Stored data:
┌──

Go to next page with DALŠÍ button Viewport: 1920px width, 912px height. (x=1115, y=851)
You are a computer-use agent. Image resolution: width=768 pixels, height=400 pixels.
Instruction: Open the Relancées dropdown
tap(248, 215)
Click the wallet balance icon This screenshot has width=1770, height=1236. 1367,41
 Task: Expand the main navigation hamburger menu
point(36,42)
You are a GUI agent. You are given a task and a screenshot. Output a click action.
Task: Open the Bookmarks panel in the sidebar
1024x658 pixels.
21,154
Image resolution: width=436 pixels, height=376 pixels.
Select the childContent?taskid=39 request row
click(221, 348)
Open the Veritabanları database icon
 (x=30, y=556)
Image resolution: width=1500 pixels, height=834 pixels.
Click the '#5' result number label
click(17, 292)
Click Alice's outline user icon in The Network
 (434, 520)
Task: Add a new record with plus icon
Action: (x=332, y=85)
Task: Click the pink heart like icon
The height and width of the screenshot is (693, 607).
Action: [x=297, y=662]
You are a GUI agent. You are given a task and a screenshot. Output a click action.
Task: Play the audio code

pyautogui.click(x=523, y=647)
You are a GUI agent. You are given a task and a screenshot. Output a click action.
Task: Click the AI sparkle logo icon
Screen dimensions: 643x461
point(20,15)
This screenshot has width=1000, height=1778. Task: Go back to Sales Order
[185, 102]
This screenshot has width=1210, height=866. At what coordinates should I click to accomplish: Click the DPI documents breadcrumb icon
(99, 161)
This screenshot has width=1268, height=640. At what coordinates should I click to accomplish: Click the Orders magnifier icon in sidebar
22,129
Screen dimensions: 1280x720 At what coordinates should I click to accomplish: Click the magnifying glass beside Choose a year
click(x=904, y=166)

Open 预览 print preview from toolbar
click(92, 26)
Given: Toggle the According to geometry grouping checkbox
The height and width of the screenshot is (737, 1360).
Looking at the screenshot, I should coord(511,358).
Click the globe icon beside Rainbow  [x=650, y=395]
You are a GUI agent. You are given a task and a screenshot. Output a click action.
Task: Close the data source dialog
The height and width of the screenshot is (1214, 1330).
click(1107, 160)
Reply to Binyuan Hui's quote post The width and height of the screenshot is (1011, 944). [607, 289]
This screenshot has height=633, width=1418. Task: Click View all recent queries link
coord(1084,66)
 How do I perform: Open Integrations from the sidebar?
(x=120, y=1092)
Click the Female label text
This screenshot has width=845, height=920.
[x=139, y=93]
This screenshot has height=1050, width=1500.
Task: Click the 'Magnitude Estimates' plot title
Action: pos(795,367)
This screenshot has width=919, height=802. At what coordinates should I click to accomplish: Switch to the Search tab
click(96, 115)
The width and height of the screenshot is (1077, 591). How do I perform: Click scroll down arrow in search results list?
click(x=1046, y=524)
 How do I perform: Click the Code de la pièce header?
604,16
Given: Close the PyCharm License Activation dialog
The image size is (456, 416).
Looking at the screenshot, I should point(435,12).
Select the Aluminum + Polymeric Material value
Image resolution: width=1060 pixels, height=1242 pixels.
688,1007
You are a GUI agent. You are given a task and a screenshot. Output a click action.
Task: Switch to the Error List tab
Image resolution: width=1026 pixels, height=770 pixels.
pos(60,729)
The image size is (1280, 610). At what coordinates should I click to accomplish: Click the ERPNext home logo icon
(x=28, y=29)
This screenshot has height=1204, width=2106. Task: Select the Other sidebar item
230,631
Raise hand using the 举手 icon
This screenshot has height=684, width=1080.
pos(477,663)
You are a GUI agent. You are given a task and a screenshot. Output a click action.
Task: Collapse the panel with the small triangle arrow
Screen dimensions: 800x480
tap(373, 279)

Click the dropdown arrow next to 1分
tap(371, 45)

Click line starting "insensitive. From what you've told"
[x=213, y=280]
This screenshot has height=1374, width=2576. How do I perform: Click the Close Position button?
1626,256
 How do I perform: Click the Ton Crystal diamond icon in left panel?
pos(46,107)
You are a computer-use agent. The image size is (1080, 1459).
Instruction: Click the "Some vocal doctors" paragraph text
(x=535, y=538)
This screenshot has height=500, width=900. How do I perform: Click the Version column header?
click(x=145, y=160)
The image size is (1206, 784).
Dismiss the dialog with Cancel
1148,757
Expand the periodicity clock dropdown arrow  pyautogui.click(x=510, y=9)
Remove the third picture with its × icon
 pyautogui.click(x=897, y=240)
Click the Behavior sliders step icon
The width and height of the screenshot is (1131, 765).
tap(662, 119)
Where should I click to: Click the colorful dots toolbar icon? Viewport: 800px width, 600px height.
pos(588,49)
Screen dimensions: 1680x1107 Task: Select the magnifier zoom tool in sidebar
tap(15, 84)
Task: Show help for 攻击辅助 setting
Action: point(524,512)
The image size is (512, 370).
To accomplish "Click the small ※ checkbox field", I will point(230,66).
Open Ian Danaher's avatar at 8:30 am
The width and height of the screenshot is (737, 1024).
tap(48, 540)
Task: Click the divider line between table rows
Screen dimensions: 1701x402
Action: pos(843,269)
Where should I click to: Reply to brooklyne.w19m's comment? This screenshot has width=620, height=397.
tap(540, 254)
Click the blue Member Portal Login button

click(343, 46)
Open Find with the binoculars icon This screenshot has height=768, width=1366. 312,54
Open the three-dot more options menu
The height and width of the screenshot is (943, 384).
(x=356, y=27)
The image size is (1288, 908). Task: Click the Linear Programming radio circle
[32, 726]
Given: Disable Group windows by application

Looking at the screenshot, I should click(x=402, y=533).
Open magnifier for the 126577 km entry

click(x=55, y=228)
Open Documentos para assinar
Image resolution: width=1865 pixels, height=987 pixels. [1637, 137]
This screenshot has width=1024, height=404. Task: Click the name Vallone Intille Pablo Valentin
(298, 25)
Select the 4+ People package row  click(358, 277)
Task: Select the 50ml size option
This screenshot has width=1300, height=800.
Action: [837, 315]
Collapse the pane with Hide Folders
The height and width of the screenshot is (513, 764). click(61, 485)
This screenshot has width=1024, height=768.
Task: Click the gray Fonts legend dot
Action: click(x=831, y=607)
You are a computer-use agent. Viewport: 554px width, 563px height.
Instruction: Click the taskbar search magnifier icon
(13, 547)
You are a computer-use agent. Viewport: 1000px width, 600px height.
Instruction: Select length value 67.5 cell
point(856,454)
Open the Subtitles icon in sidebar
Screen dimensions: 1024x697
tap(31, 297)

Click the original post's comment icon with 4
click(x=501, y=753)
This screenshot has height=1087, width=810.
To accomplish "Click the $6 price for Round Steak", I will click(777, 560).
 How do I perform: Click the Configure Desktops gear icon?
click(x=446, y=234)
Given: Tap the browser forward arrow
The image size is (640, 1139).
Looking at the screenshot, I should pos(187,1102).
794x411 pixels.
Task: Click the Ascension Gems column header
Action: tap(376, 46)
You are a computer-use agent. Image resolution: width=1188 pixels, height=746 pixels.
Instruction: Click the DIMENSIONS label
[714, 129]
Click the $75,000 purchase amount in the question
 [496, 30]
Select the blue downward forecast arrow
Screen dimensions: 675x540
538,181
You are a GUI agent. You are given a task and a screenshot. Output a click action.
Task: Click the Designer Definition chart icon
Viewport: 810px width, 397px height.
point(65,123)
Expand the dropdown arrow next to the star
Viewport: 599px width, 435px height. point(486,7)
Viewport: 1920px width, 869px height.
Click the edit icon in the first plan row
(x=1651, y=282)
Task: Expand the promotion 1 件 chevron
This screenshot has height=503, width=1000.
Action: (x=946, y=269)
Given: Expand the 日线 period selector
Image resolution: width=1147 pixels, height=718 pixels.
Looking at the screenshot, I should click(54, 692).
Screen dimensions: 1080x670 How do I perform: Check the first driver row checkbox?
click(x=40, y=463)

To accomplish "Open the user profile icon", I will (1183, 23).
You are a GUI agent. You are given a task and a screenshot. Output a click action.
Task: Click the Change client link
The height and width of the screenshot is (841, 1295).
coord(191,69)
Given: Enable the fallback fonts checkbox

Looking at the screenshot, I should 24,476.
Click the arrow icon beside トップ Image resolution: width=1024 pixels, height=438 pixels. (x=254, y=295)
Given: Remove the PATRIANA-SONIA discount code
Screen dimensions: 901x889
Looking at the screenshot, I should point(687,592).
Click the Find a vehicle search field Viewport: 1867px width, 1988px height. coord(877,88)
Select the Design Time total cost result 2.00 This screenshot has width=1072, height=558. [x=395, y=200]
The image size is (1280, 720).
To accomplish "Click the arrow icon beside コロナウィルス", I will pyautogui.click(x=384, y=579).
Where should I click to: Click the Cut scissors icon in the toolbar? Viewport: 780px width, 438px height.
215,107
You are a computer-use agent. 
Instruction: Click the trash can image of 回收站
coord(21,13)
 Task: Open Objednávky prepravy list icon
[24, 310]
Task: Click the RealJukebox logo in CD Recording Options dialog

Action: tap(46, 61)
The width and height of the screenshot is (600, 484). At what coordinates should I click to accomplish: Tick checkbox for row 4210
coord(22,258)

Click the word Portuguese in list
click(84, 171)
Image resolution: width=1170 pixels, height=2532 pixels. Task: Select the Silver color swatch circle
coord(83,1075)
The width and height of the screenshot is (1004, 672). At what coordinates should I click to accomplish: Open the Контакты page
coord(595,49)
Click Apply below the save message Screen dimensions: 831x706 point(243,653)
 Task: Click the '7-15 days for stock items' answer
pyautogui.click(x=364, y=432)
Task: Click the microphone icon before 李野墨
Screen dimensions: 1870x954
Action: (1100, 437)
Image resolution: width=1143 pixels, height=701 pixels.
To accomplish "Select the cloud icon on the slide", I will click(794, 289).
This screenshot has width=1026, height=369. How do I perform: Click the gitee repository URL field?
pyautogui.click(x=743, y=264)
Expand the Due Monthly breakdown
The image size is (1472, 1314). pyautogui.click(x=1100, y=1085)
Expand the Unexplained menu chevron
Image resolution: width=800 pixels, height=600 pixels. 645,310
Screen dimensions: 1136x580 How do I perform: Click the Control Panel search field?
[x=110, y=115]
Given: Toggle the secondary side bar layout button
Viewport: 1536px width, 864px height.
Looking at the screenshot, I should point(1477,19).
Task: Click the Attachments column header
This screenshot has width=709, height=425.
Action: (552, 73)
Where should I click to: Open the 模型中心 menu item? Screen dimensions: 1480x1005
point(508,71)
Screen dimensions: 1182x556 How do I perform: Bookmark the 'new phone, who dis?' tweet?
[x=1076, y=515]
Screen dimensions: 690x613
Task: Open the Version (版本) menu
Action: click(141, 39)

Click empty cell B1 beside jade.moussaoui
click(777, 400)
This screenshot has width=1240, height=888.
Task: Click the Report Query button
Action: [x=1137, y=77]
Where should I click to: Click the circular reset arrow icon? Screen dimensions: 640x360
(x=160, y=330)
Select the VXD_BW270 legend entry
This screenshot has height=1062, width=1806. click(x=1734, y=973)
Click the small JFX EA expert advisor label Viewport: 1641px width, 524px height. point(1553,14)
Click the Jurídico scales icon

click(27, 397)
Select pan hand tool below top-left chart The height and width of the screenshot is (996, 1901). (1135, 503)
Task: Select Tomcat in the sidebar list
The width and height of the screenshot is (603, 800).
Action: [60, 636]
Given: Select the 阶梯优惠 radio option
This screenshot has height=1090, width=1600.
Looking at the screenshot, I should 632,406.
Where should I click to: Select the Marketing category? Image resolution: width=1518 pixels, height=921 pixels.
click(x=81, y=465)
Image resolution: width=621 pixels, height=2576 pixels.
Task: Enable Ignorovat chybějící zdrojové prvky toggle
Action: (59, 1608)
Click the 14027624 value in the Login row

└──

**Your goal**
Retype exactly the lines above, from the one with "Where should I click to: Click the circular" through the one with "Click the small JFX", inclusive.

**Finished exercise**
Where should I click to: Click the circular reset arrow icon? Screen dimensions: 640x360
(x=160, y=330)
Select the VXD_BW270 legend entry
This screenshot has height=1062, width=1806. click(x=1734, y=973)
Click the small JFX EA expert advisor label Viewport: 1641px width, 524px height. point(1553,14)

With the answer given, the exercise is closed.